** Start **

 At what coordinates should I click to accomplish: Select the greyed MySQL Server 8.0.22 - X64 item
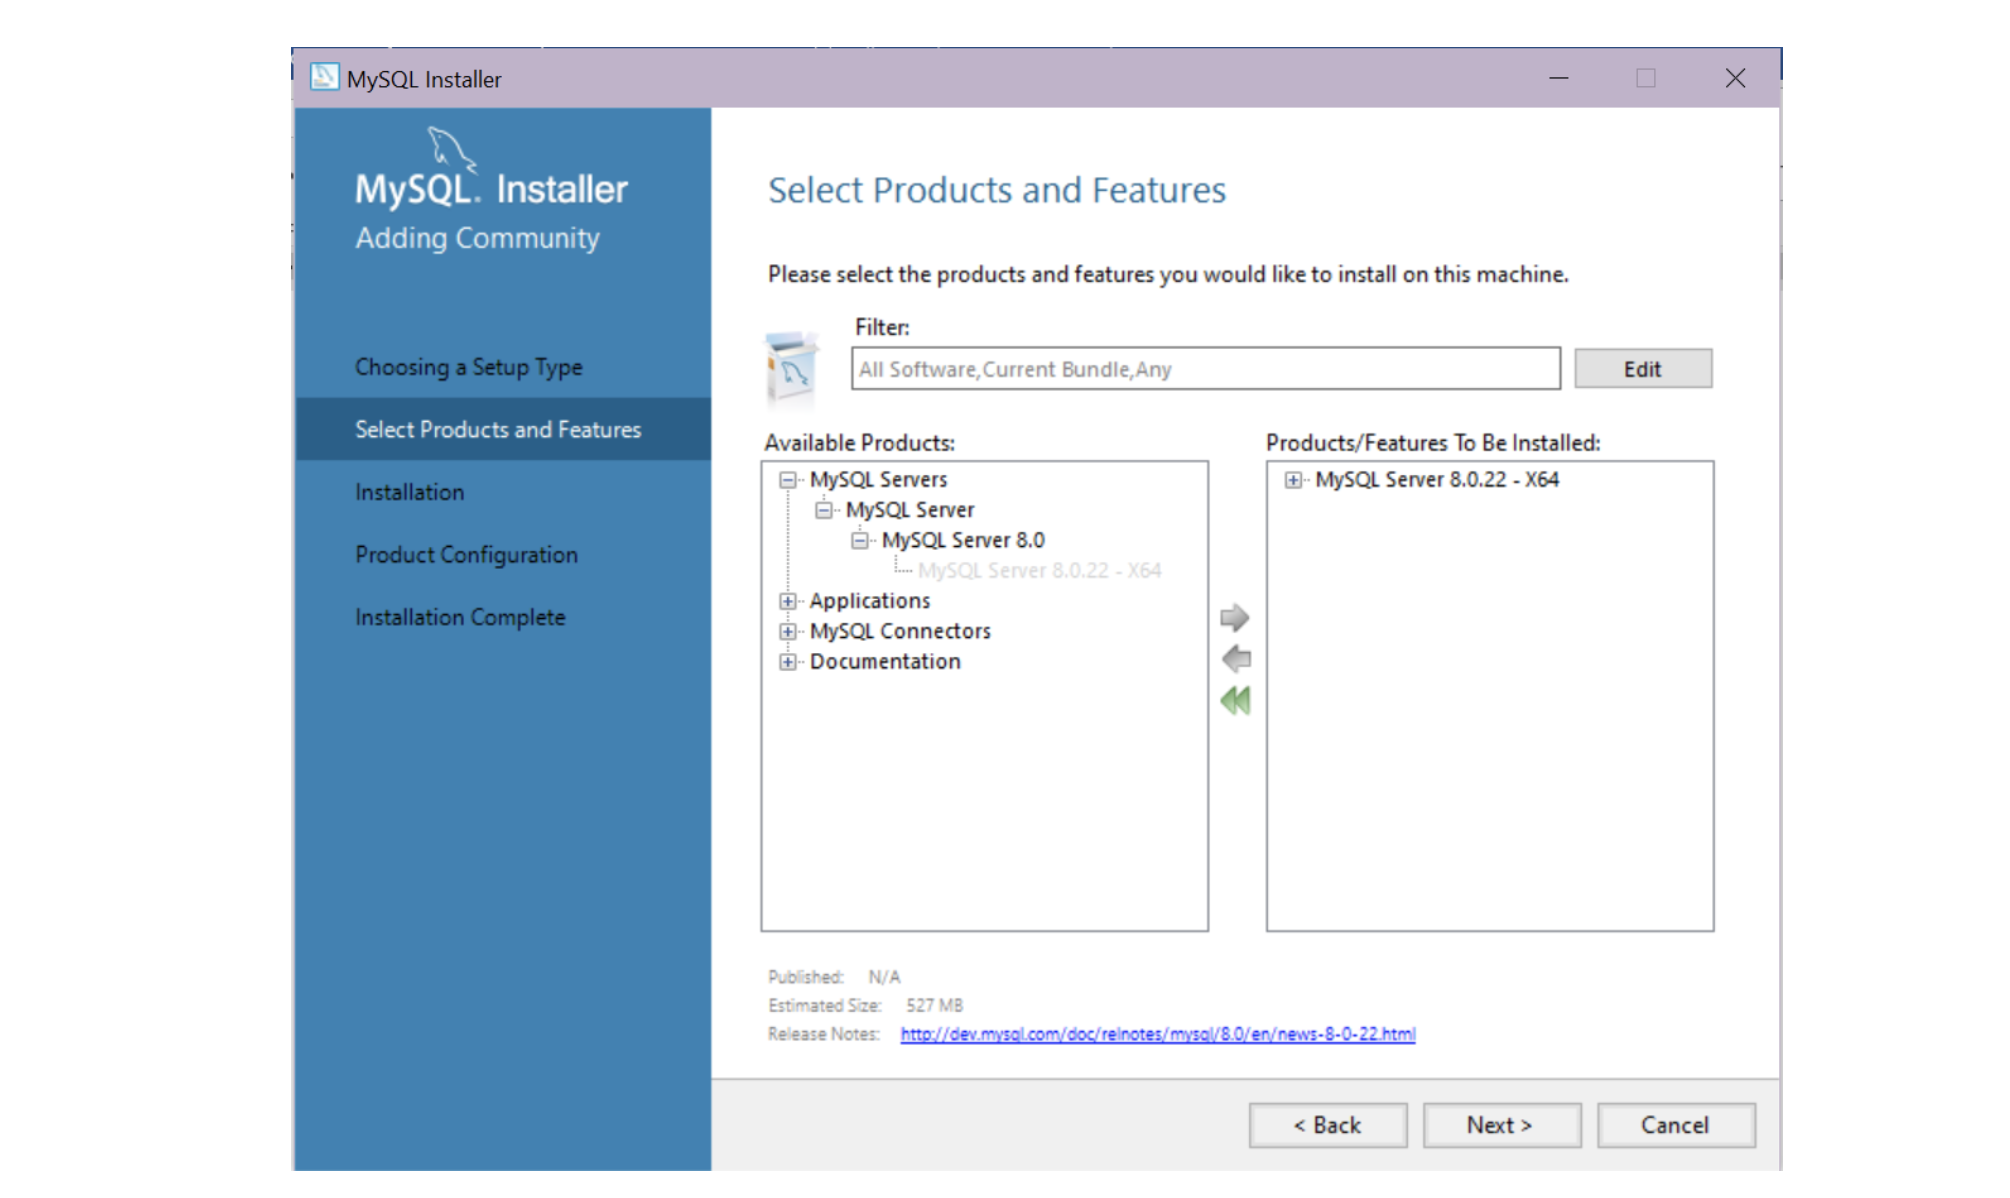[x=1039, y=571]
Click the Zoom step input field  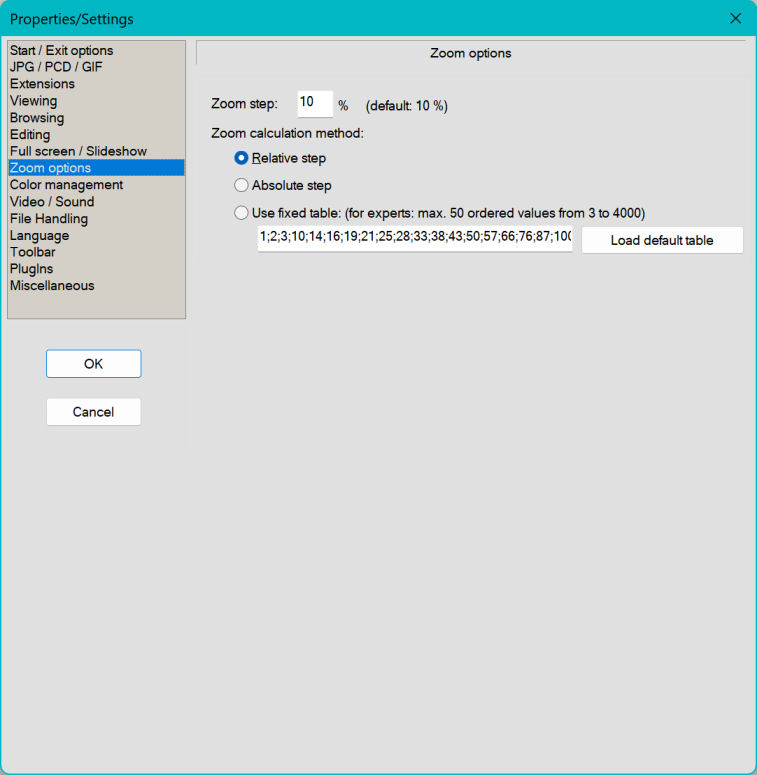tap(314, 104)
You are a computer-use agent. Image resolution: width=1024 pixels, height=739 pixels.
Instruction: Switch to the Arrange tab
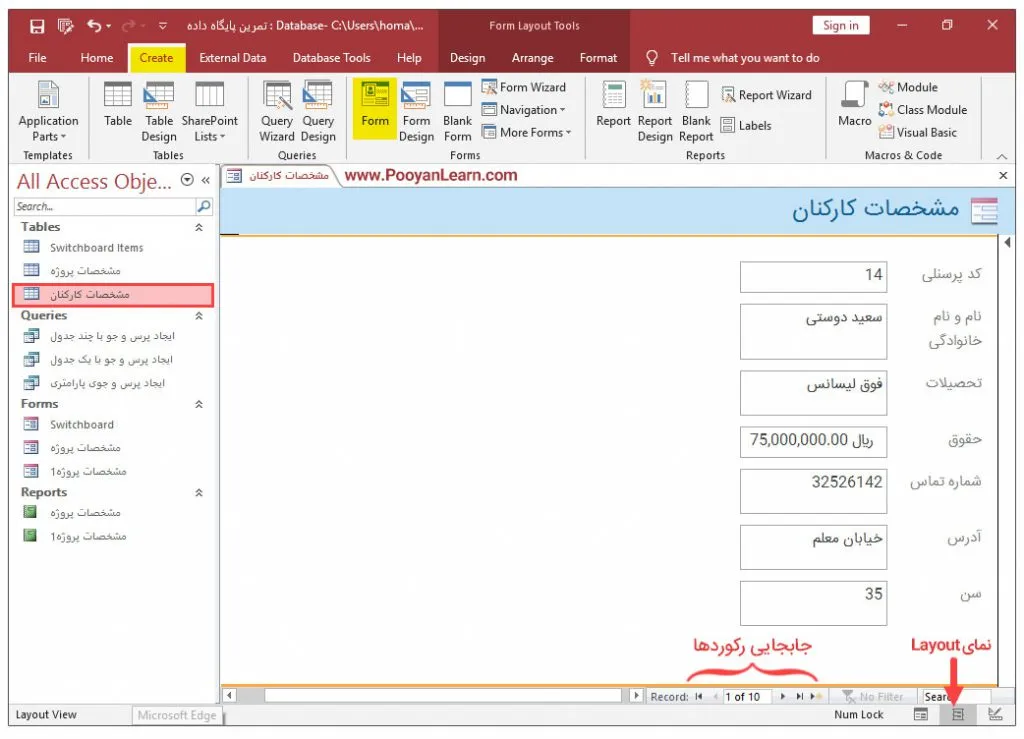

** End **
** Start **

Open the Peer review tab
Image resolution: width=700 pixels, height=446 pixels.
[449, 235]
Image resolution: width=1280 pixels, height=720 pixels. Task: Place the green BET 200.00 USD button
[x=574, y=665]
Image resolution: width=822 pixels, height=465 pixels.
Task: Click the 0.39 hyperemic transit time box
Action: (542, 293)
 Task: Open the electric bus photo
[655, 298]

** End **

EXERCISE BRIEF
Find each line in the listing above that contains the word "pixels", matching case exactly, and copy those lines out.

SOLVED EXERCISE
You are a computer-use agent. Image resolution: width=1024 pixels, height=739 pixels.
Image resolution: width=700 pixels, height=446 pixels.
Image resolution: width=1280 pixels, height=720 pixels. Task: Place the green BET 200.00 USD button
Image resolution: width=822 pixels, height=465 pixels.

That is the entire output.